Automating Certificate Management with ACME: What You Need to Know

Have you heard of ACME and wondered what it is? We’ve got you covered. Our easy-to-follow guide, we'll explain what ACME is, how it works, and how to get started using it to automate certificate management.

What Is ACME?

Managing digital certificates manually is a recipe for outages, non-compliance, and human error. The ACME protocol (Automated Certificate Management Environment) offers a standardised, secure, and largely automated way to handle the full certificate lifecycle: issuance, renewal, and revocation. 

• Definition: ACME is a protocol standardised in RFC 8555 by the IETF that lets servers request, renew, and revoke TLS/SSL certificates automatically from a Certificate Authority (CA) - a trusted organisation that issues and manages digital certificates to verify the identity of websites, systems, or users and enable secure, encrypted communications.
• Origins: It was originally developed by the Internet Security Research Group (ISRG) to streamline the issuance of domain-validated certificates. Today, it is widely used across both public and private CAs.
• Public vs Private Use: While many people know ACME through public CAs, it is increasingly supported by private PKI vendors and enterprise platforms.

Why Use ACME?

The ACME protocol was designed to simplify the process of managing certificates, bringing automation and standardisation. Some of the main reasons organisations should adopt ACME include:

• Automation: Removes many manual steps in certificate issuance, renewal, and revocation. Reduces risk of expired certificates.
• Reduced Errors & Outages: When certificates expire unexpectedly, websites or services can go down. Automated renewals via ACME help prevent that.
• Scalability: As an organisation grows (more domains, microservices, internal systems), manual certificate management becomes unwieldy. ACME scales well.
• Standardisation: Common API & JSON/HTTPS-based protocol ensures interoperability among clients, CAs, and enterprise systems.

How ACME Works: The Lifecycle

Behind the scenes, ACME follows a straightforward workflow that ensures certificates are issued only to authorised parties (CAs) and remain valid throughout their lifecycle. From initial setup to renewal and revocation, each step is designed to automate processes. Here’s how the ACME protocol works in practice:

1. Client and Account Setup

• An ACME client is installed on a server or device that needs a certificate. Common examples include Certbot.
• The client creates an account key pair with the CA. The public part is registered; all future authorisation messages are signed with the private key.

2. Domain Ownership / Challenge Validation

To prove control of a domain (or other identifier), the ACME client must complete a challenge issued by the CA. Common types:

• HTTP-01: client hosts a challenge file at a specific path under /.well-known/acme-challenge/. CA fetches it via HTTP.
• DNS-01: client adds a TXT record in the Domain Name System (DNS) with a token.
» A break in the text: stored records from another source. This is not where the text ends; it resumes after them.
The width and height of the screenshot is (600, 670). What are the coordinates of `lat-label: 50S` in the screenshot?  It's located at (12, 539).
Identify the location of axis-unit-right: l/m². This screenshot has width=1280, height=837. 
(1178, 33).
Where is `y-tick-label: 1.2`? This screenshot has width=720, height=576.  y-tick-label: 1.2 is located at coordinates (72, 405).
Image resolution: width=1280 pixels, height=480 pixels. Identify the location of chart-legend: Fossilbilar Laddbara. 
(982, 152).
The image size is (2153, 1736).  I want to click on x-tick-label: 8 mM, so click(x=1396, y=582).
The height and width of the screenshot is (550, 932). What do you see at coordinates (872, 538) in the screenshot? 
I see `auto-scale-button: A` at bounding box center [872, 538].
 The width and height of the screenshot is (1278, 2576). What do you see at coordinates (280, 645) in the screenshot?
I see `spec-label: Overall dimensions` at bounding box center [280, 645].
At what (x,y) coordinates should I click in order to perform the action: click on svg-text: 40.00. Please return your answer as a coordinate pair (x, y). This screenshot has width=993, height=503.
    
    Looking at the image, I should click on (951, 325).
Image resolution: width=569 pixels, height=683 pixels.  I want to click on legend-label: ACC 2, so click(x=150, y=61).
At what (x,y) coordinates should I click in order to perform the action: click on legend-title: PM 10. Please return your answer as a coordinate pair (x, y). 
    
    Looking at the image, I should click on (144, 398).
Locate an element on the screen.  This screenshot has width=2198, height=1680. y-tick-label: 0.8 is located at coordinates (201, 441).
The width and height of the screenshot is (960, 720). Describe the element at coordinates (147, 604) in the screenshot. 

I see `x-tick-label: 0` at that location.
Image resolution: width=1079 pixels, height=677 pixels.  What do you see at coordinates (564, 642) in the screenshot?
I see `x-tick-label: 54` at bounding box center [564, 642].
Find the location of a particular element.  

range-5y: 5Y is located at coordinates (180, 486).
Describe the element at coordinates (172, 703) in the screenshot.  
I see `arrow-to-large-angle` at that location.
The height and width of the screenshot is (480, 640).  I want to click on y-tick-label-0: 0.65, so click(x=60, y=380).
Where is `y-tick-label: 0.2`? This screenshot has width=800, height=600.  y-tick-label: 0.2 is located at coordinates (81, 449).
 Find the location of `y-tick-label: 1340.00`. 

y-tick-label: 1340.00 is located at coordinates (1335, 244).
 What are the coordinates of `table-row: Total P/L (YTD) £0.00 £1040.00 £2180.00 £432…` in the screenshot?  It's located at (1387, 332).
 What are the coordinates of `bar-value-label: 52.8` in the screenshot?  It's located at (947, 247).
CA queries DNS to verify. Useful especially for wildcard certificates.
• TLS-ALPN-01: uses a TLS handshake, with ALPN, to present a special certificate for validation. More advanced.

3. Certificate Signing Request (CSR)

• Once challenge(s) are satisfied, the client generates a CSR containing the public key and information about the domain(s). The client signs this as part of the request.

4. Issuance and Installation

• The CA verifies the CSR, confirms the validations, issues the certificate, and delivers it to the client. The client then installs it (e.g. on a web server, load balancer, etc.).

5. Renewal

• Certificates are generally valid for a limited period and these validity periods set to shrink significantly over the next few years. The client must re-run the challenges (or rely on existing authorisations, depending on CA policy) and request renewal before expiry. Automated renewal is a key benefit.

6. Revocation

• If a certificate is compromised or no longer needed, it can be revoked via ACME. The CA will publish revocation information via mechanisms like Certificate Revocation List (CRL) or Online Certificate Status Protocol (OCSP).

By pairing ACME automation with a trusted Certificate Authority, organisations can scale secure communications confidently across every system and service.

Common Pitfalls and Challenges

• DNS automation: For DNS-01 challenges, automating updates to DNS records can require APIs support, propagation delays, and coordination across teams.
• Network/firewall issues: HTTP-01 or TLS-ALPN-01 challenges may fail if network routing, firewalls, or load balancers are misconfigured.
• Trust and compliance: Internal or private PKIs need internal trust (devices, browsers) and may require stricter auditability. Public CAs have policies to satisfy.
• Certificate expiry risks: If renewal automation fails, expired certificates can cause service disruption or security warnings. Monitoring is essential.
• Wildcard certificates usage constraints: Some CAs require extra validation or restrict their use.